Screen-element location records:
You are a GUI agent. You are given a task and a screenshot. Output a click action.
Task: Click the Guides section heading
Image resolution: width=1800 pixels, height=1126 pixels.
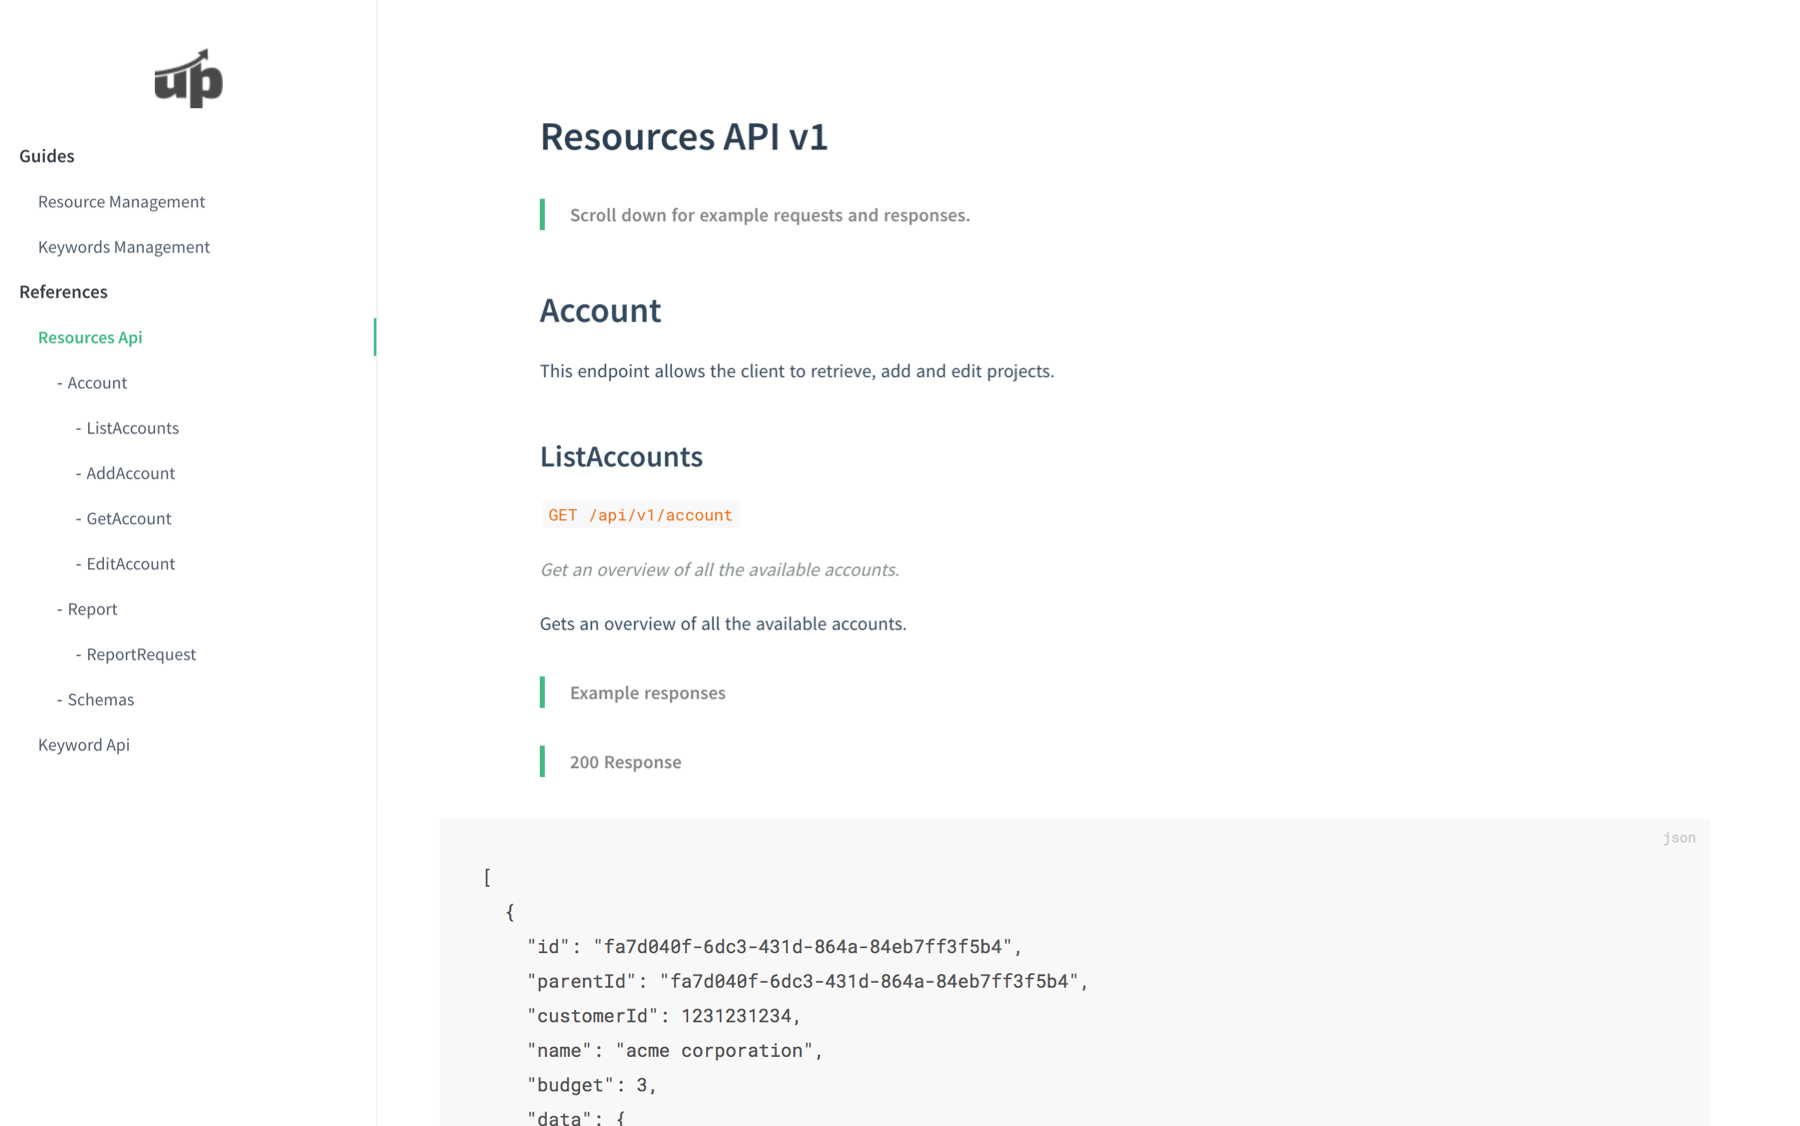[x=45, y=156]
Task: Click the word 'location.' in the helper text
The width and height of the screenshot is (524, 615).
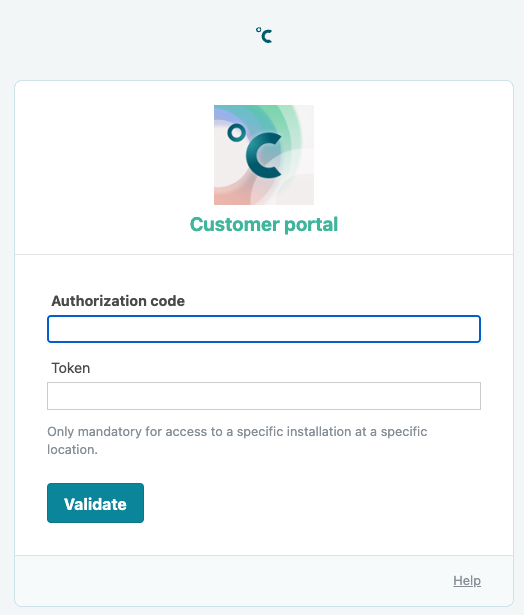Action: pos(72,449)
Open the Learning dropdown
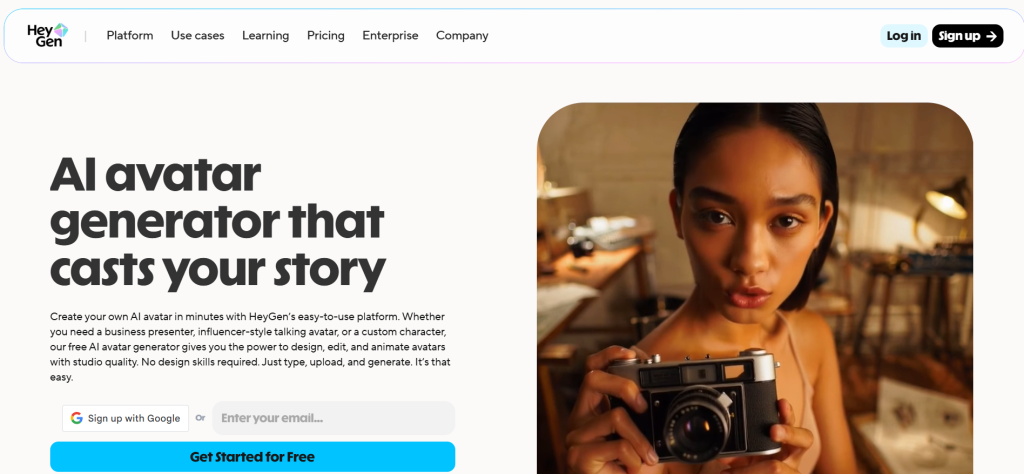1024x474 pixels. pyautogui.click(x=265, y=36)
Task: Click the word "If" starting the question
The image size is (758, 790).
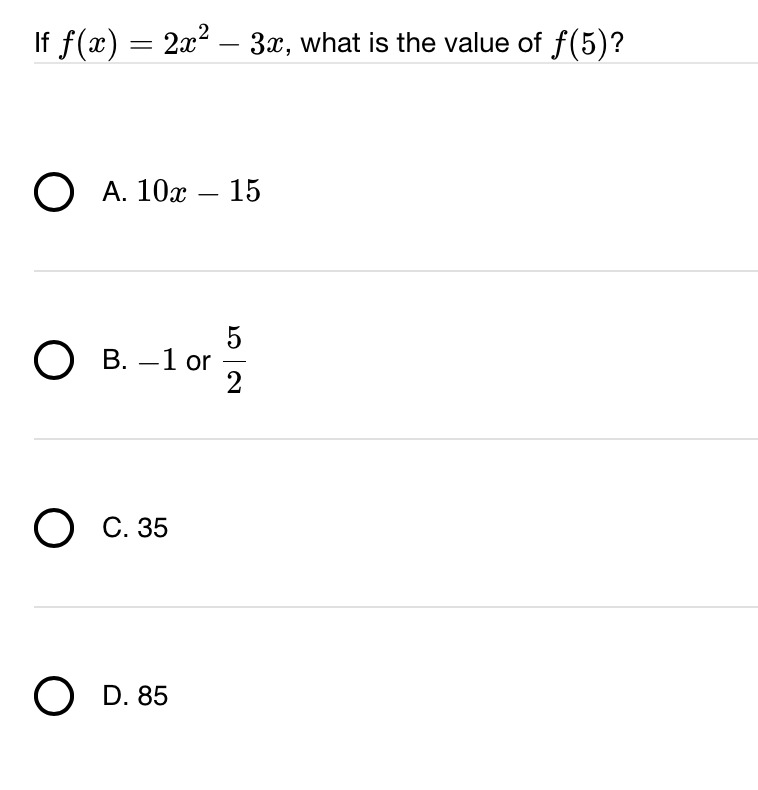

YOUR OBJECTIVE –
Write out the listing above again with "word" swapped for "term" everywhere it occurs, keeping everything else the same. Leave the pictures out of your answer.

SOLUTION TO THIS PROBLEM –
You are a GUI agent. You are given a task and a screenshot. Output a click action.
Task: Click the Guides section heading
Image resolution: width=1800 pixels, height=1126 pixels.
[x=45, y=156]
Task: Click the term 'location.' in the helper text
The width and height of the screenshot is (524, 615).
Action: pos(72,449)
Open the Learning dropdown
1024x474 pixels. pyautogui.click(x=265, y=36)
Task: Click the term "If" starting the question
The image size is (758, 790).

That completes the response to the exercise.